An expanded role in the Senate could also come in handy for Biden if he decides to launch a long-shot bid for the White House in 2016.

Of course, there are potential downsides.

Biden slip-ups

If he decides to run for president, he could be forced to take uncomfortable votes that wouldn't play well on the campaign trail. And a larger gig in the Senate could only provide another venue for his legendary slip-ups, which provide endless fodder for the media and plenty of headaches for the White House.

He has been on a roll lately — recently apologizing to key Middle Eastern allies for blaming them for the rise of ISIS.

In October, Biden quipped that the vice presidency was a "b—ch of a job, weeks after angering Jewish groups by using the term "Shylocks" and calling Asia the "Orient." Once, in Delaware, he joked you couldn't go to a 7-Eleven unless you had a "slight Indian accent."

In a private meeting with black clergy in South Carolina, Biden referred to himself as "the only white boy on the east side of Wilmington" as he recalled his days as a Delaware public defender.

Touring global hot spots on Air Force Two, Biden sometimes baffles foreign leaders with his break-the-ice line : "if I had hair like yours I'd be president by now."

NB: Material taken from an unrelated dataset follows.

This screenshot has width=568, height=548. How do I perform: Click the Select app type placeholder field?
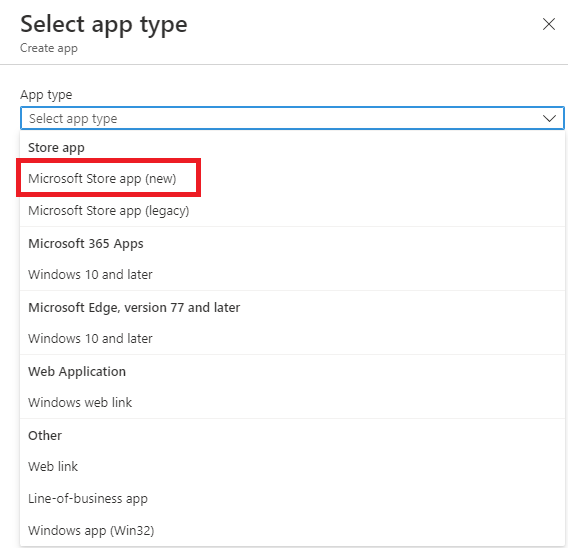pos(292,118)
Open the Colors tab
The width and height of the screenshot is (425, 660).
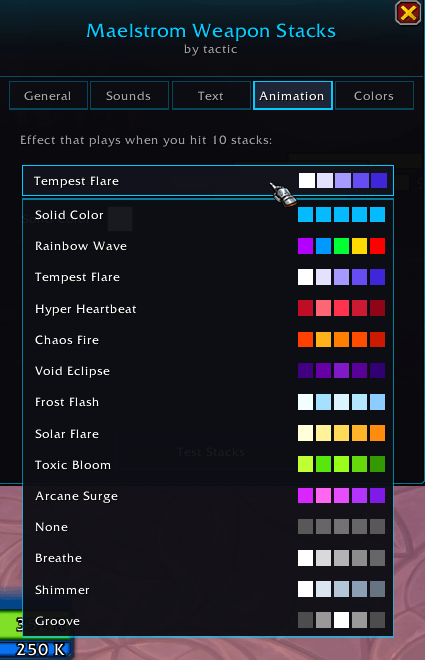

He chatted up grandmas at a Senate swearing in ceremony and told Heidi Heitkamp's family to "spread your legs, you're gonna be frisked."

And in his most famous faux pas, Biden was caught at the White House on a hot mic telling Obama that passing health care reform was a "big f——g deal.

Biden's tongue has sometimes irked the West Wing. In 2012, for instance, he trashed Obama's plans to roll out his backing for gay marriage by committing the cardinal vice presidential sin on "Meet the Press" of getting ahead of the boss.

Obama's confidence

But White House insiders say Obama values Biden's loyalty and owes him one for steadying the re-election campaign after his own first disastrous debate with Mitt Romney.

Vice presidential scholar Joel Goldstein said Biden's influence can be measured in how often Obama reaches into his inner circle for staffers, notably Tom Donilon, Jay Carney and new Ebola czar Ron Klain.

"On the one hand, people have this perception of him as an undisciplined guy because he says things that are viewed as gaffes. But on the other hand to have functioned in the way that he has shows a tremendous amount of discipline."

Biden has been in on every big national security decision, masterminded the withdrawal from Iraq, been a skeptic on military force, managed stimulus spending and gets hours of face time with the president. He has grabbed important national security portfolios including China and mentoring Ukraine's new government.

But former secretary of defense Robert Gates wrote that though it was impossible not to like Biden, he had been "wrong on nearly every major foreign policy and national security issue over the past four decades."

Despite his outsized persona, Biden would likely be welcomed back to the Senate warmly even with his eccentricities, according to veteran journalist Jules Witcover, who wrote the vice president's biography.

Some members "thought he talked too much and put his foot in his mouth" and some Republicans view him as "a bit of a loose cannon."